MONSAMPOLO – “Ripartire dalle mummie per trarre forza ed energia vitale per il territorio”. Sembra un paradosso la battuta dell’assessore provinciale Antonini, ma dentro c’è l’auspicio rivolto alle amministrazioni locali, affinché sappiano trarre frutto dall’eccezionale ritrovamento delle mummie di Monsampolo nella chiesa di Santa Maria Assunta.

Molti i curiosi accorsi al Teatro comunale, sabato 16 gennaio, per vedere la presentazione in anteprima del documentario storico “Messaggeri dal passato”, prodotto dalla Zeeva Production di Pesaro. Oltre all’assessore provinciale alla Cultura Andrea Maria Antonini, sono intervenuti all’incontro il sindaco di Monsampolo Nazzareno Tacconi, il presidente della Provincia Piero Celani, Enrico Menghi della Zeeva Production, l’archeologa Mara Miritello e il docente universitario Franco Ugo Rollo.

Il filmato, che descrive in maniera affascinante le pratiche e i significati della mummificazione attraverso le diverse epoche storiche, inizia proprio con la scoperta di Monsampolo, quando nel 2003 l’archeologa Miritello, all’opera nei lavori di restauro della chiesa di Ss. Maria Assunta, rinvenne nella cappella della Buona Morte 20 corpi mummificati, in buono stato di conservazione. In seguito, con l’incontro nel 2006 del mummiologo Franco Ugo Rollo e della studiosa di fibre tessili Thessy Schoenholzer Nichols, che hanno confermato l’importanza del ritrovamento, è nato il progetto “Le mummie di Monsampolo”, di cui la Miritello è la coordinatrice.

 

“La particolarità delle mummie di Monsampolo è che sono vestite” ha spiegato l’archeologa, “Si tratta di vesti popolari  indossate da contadini, risalenti ai sec.XVII-XIX. Per questo il nostro è un progetto ambizioso, che non vuole terminare in un semplice museo, ma intende creare, accanto alla mostra sulle mummie, dei centri attivi di studio sulle vesti, come un centro di restauro delle fibre tessili (ortica, lino e canapa), utili a ricostruire l’economia del territorio in quell’epoca”.

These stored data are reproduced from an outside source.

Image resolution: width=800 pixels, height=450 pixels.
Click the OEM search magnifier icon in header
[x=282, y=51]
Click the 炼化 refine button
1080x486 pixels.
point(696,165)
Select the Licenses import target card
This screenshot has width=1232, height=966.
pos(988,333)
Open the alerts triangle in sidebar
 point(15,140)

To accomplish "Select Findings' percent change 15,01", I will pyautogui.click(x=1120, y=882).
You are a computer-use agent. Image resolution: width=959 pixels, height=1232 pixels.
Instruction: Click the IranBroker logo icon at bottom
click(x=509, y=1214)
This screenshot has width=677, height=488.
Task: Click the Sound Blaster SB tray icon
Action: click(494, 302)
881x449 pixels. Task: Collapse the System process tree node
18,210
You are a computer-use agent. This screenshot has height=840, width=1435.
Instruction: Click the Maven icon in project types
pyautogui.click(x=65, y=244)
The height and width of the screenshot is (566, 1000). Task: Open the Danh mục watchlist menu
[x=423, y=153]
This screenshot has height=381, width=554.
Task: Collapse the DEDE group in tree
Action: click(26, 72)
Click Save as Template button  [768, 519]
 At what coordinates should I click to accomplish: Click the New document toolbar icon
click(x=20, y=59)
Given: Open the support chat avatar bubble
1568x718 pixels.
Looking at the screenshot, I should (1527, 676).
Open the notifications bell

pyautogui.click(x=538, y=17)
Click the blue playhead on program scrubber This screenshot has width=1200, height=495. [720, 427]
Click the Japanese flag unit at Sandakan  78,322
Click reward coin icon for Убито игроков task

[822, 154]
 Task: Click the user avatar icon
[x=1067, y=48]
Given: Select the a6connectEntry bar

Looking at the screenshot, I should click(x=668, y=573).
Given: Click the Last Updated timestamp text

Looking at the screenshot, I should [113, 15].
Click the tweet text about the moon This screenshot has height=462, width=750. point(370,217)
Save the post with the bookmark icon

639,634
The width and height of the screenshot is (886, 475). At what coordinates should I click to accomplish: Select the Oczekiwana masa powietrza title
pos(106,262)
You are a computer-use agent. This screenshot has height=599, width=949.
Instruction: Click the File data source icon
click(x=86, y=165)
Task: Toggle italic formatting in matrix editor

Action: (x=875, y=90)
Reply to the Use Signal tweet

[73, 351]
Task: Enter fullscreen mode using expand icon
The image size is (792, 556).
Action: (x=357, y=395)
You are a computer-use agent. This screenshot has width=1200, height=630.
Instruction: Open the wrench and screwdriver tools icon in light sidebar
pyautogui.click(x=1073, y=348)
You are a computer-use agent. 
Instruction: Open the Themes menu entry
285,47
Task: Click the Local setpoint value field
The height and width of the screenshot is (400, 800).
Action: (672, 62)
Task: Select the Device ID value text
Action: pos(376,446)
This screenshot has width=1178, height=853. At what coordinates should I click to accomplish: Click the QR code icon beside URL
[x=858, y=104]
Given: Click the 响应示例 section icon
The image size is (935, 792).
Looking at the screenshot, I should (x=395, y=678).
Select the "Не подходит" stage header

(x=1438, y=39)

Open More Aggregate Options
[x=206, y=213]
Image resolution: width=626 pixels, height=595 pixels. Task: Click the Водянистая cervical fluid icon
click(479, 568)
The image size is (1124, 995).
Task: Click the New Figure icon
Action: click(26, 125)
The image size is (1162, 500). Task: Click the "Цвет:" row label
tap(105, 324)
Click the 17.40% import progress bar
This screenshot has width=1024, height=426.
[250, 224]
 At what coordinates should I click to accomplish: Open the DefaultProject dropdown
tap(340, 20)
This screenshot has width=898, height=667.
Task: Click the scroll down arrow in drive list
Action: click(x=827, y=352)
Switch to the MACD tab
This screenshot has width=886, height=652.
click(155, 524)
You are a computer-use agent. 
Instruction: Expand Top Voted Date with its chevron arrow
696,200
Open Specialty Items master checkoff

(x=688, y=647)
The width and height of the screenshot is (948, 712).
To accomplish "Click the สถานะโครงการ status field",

Da parte delle amministrazioni, sia comunale che provinciale, vi è interesse e sostegno all’iniziativa: per il sindaco Tacconi “si tratta di un progetto che qualificherà il nostro Comune”, mentre Antonini ritiene che “l’idea del laboratorio archeologico possa portare qualcosa di economicamente importante, essendo unica nel suo genere in Italia”. Il presidente Celani, dal suo canto, ha ribadito la necessità di mettere in rete tutte le ricchezze e i beni culturali di cui i 33 comuni piceni sono pieni, come testimoniano questi ritrovamenti archeologici.